Potrebbe aver incontrato persone sgradite al governo egiziano. Del resto il giovane friulano si era già espresso in maniera critica su come i diritti venivano tutelati nel paese africano. E lo aveva scritto anche per un’agenzia di informazione che si chiama Nena News (agenzia stampa Vicino Oriente), un sito creato da giornalisti e ricercatori «con l’obiettivo di diffondere un’informazione indipendente su un’area del mondo che è terreno di conflitti che condizionano l’intero pianeta». Un suo articolo, lo stesso che è uscito su Il Manifesto di ieri, era stato pubblicato il 14 gennaio, undici giorni prima della scomparsa, ed è stato poi ripreso da altri siti specializzati, tra i quali “Palestina rossa”. Era firmato con uno pseudonimo: Antonio Drius. Giulio aveva scelto di usarlo perché temeva qualcosa, aveva paura. E forse proprio tra le persone contattate per il suo lavoro potrebbe nascondersi qualcuno che lo ha “venduto” agli apparati, inventando chissà quale storia di spie e tradimenti. Così il giovane è finito nella rete di chi lo ha torturato e ucciso: probabilmente arrestato nella retata di attivisti che si è registrata il 25 gennaio, giorno del quinto anniversario della rivolta studentesca di piazza Tahrir. Volevano da lui chissà quali informazioni, hanno picchiato duro e lo hanno assassinato. Avevano fatto così anche con un altro suo coetaneo egiziano, Mohammed al Jungi. Era scomparso il 25 gennaio del 2013, ritrovato in coma in un ospedale il 3 febbraio, dove è morto il giorno dopo per le botte in testa, le bruciature, i tagli. «È stato un incidente stradale», ha dichiarato la polizia. Pure in quel caso una macchina assassina che, non solo travolge, ma anche sevizia. Era un attivista politico e lavorava nel team di un candidato alla presidenza. La verità sulla sua morte non si è mai saputa.

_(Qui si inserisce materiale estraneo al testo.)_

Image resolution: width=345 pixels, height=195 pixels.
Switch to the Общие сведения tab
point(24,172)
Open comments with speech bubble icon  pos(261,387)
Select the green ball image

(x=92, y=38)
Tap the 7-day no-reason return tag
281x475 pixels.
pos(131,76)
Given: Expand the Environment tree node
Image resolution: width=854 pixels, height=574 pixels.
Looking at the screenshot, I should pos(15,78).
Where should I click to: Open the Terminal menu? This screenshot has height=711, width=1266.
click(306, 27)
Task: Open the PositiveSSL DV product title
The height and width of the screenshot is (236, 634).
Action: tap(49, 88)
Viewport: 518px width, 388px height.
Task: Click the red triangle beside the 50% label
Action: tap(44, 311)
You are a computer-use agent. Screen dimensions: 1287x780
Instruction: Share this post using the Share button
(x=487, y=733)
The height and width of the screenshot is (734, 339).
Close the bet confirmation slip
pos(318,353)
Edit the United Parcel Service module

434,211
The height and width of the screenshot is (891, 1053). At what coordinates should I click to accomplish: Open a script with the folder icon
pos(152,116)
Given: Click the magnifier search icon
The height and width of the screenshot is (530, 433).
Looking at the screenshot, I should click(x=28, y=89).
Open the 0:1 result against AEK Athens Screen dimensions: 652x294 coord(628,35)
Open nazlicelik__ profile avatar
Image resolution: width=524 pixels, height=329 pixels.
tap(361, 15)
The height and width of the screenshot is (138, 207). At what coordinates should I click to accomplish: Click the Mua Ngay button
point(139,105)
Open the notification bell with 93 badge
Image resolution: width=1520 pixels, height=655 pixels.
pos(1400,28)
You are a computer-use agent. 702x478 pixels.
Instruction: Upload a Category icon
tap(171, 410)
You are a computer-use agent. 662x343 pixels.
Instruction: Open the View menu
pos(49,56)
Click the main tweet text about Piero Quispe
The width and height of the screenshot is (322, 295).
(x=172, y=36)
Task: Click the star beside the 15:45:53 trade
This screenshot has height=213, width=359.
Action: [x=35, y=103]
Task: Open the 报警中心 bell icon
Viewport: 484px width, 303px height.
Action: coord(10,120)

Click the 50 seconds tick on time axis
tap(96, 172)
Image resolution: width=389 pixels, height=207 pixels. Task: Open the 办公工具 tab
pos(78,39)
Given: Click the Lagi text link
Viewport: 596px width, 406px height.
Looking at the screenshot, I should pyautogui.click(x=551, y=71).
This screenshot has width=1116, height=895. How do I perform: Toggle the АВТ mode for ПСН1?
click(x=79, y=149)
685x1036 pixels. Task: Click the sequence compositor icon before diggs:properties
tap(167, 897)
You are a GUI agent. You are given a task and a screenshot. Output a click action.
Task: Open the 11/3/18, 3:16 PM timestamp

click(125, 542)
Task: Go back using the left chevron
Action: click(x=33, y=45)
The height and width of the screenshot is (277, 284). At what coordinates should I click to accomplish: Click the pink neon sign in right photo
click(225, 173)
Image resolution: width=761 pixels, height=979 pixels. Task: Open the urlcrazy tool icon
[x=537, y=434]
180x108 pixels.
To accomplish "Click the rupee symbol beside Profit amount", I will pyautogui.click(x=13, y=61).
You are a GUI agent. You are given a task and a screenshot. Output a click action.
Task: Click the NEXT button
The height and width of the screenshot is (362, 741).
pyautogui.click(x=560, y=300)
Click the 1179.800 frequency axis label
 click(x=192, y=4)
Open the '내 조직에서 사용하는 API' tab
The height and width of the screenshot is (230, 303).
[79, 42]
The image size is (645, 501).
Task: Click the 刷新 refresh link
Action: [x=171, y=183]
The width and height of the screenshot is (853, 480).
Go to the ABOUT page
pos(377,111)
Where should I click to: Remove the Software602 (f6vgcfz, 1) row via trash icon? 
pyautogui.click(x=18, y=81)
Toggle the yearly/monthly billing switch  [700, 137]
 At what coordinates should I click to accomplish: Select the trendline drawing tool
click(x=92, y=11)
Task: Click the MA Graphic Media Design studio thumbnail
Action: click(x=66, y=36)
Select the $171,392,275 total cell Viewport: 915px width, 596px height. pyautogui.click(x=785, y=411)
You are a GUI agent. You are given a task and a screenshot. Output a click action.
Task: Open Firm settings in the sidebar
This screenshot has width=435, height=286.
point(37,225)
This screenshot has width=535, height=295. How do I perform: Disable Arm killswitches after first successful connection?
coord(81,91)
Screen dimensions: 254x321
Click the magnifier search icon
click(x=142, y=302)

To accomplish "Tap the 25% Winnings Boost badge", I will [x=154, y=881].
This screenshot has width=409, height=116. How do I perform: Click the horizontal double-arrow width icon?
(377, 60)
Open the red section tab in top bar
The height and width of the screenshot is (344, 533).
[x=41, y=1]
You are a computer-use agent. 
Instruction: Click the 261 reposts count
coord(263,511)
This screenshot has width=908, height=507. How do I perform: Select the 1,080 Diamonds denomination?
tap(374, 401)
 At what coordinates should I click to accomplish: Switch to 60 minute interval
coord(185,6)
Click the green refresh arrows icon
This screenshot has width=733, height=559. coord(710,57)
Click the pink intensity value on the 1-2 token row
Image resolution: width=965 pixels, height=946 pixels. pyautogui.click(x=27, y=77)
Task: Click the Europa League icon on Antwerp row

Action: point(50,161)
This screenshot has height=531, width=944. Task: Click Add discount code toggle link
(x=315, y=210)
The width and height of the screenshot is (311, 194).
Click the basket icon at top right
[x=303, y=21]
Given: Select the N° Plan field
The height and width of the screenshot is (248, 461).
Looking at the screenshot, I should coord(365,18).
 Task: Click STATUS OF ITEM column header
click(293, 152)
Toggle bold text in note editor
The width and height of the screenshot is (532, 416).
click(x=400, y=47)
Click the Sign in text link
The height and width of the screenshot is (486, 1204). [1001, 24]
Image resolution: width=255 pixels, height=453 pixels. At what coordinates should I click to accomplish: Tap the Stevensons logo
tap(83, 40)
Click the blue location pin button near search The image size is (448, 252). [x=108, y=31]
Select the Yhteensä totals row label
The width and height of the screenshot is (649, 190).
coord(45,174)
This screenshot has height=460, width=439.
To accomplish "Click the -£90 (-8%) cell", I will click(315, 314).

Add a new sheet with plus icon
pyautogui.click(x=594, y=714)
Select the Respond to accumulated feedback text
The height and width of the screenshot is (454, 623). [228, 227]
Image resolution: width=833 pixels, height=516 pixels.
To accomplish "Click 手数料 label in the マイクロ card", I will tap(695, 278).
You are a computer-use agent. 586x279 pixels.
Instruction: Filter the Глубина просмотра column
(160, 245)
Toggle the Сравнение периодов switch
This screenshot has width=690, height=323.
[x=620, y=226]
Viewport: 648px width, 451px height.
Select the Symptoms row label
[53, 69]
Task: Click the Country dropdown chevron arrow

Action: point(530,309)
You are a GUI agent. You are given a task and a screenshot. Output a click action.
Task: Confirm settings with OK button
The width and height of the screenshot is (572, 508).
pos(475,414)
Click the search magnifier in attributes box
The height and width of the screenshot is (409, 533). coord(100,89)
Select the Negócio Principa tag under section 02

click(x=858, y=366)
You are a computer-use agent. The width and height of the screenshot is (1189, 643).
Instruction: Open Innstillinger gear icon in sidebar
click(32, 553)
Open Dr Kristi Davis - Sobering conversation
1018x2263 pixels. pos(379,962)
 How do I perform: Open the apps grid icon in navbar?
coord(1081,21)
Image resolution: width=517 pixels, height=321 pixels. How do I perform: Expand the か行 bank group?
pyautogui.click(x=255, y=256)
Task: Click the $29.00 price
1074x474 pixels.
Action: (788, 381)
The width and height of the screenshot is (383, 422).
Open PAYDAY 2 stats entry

In mattinata ha parlato il ministro degli Esteri italiano, Paolo Gentiloni, sostenendo che gli arresti effettuati dalla polizia egiziana siano un primo passo largamente insufficiente.
A quanto risulta dalle cose che ho sentito sia dall’ambasciata sia dagli investigatori italiani che stano cominciando a lavorare con le autorità egiziane, siamo lontani dal dire che questi arresti abbiano risolto o chiarito cosa sia successo. Credo che siamo lontani dalla verità
Il lavoro congiunto, ha continuato Gentiloni, “va fatto insieme” e sta iniziando in questo momento, ha chiuso il ministro degli Esteri italiano.